Bulletin de la Crypte – décembre 1897


1re Année

Bulletin Mensuel

Décembre 1897

Le ” Bulletin de la Crypte ” paraitra mensuellement ; le premier numéro portera la date du 10 Janvier 1898.

BULLETIN DE LA “CRYPTE”

A NOS AMIS

Paris, le 22 novembre 1897.

Les conférences de la Crypte entrent dans leur cinquième année.

Oeuvre spontanée de jeunes hommes, son existence même montre qu’elle répond à une inspiration commune à tous ceux qui l’ont entreprise et qui la font vivre.

Elle est inspirée par le sentiment :

1° De la gravité des problèmes moraux et sociaux du temps présent.

2° De la solidarité de tous en face de ces problèmes, – de la responsabilité de chacun, en raison directe des moyens dont il dispose, – de la nécessité de nous unir dans l’idée et dans l’action.

Elle a pour but :

1° De nous faire entrer et demeurer tous ensemble, malgré la diversité nécessaire de nos études et de nos oeuvres, dans la foi intellectuelle en les principes simples mais essentiels — de vérité, de justice et de charité, – fonds commun de la pensée désintéressée comme du plus actif dévouement.

2° De nous exciter par un apostolat mutuel à faire de ces idées l’unité et l’ardeur de toute notre vie.

En un mot qui a été prononcé à notre toute première réunion, sans qu’il en ait été trouvé de meilleur depuis : « Nous voulons nous faire une âme commune. »

Quels sont nos moyens?

Lignes de données —
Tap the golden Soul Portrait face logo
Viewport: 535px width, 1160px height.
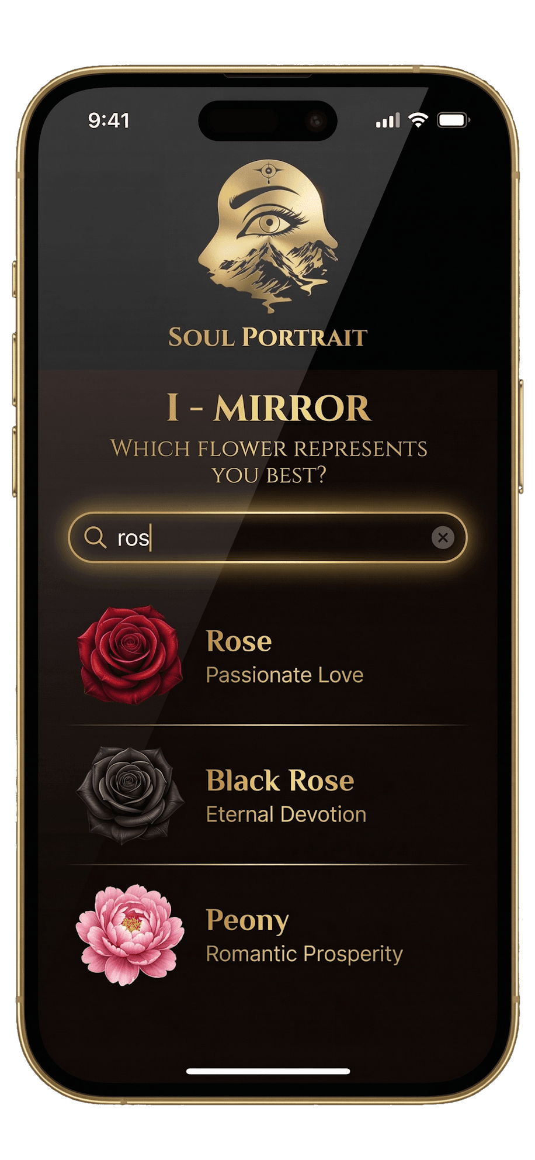268,236
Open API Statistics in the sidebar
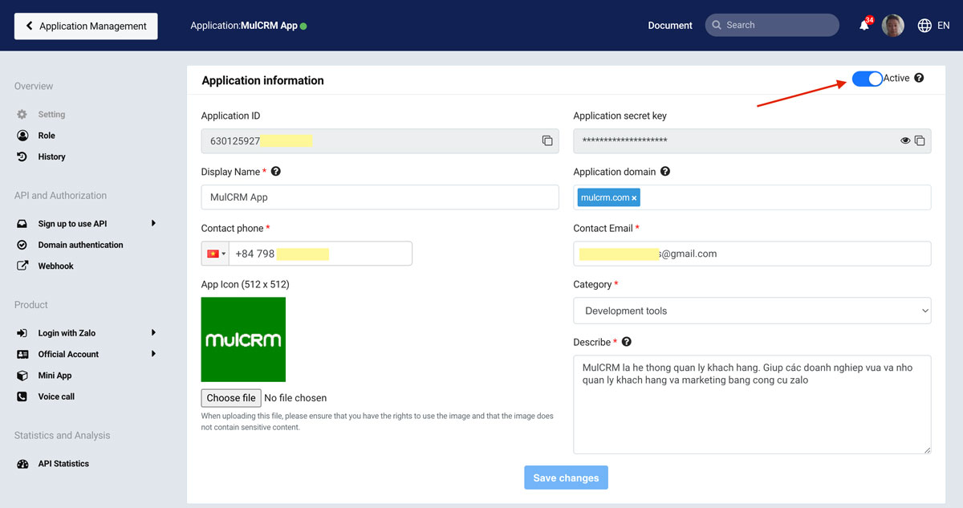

Travail à réaliser —
- A) Dans le texte sur les conférences de la Crypte, pourquoi la formule « Nous voulons nous faire une âme commune » est-elle retenue pour résumer le but de l'œuvre ? Répondez en une à trois phrases.
- B) Reprenez le texte sur les conférences de la Crypte après sa dernière question, « Quels sont nos moyens? », et poursuivez-le.
La liste n'intervient en rien dans ce travail.

Jeu de réponses —
- A) Cette formule a été prononcée dès la toute première réunion de la Crypte. Depuis, aucune meilleure n'a été trouvée pour dire en un mot ce que l'œuvre veut accomplir.

- B)
En principe, l’amitié – celle qui repose sur la fraternité des esprits et des coeurs; nous fùmes tout au commencement un petit groupe d’amis, d’autres groupes se sont rencontrés et se rencontrent quotidiennement avec nous; et ils se compénètrent et se recrutent les uns les autres.

Pratiquement, des conférences – où l’un de nous apporte des faits caractéristiques et des idées synthétiques — et où ensuite et surtout nous discutons librement : et là se nourrit notre foi intellectuelle et notre ardeur d’action, là se forge notre « âme commune ». Souvent, des hommes compétents ont bien voulu avoir le dévouement et la modestie de se mêler à nos réunions et de nous communiquer leurs conseils et leur zèle.

Par suite notre caractère est :

1° D’appeler tout le monde à nous, ou plutôt d’aller à tous ou plutôt d’aller à tous le coeur ouvert, l’âme prête à recevoir et à donner. Nous faisons hautement profession de catholicisme; mais nous voudrions connaître et aimer toutes les sincérités voisines de nous et aussi les éloignées et les opposées.

2° De ne point faire double emploi avec les oeuvres existantes ; aucune maison ne peut être désertée pour la nôtre ; car la nôtre elle n’existe pas; nous vivons au plein air, dans l’atmosphère d’une « âme commune », atmosphère bien large que tous peuvent respirer et qui est la vie même et le lien de toutes les autres.

3° D’unir les « intellectuels » avec les « actifs ».

Combien, après avoir été amenés à l’action par les idées entendues à la « Crypte » l’ont bientôt abandonnée comme trop spéculative, puis un jour dispersés et désorientés, sont revenus à nous disant : « Je veux encore entendre parler du but de la vie, du Christ et de son peuple! »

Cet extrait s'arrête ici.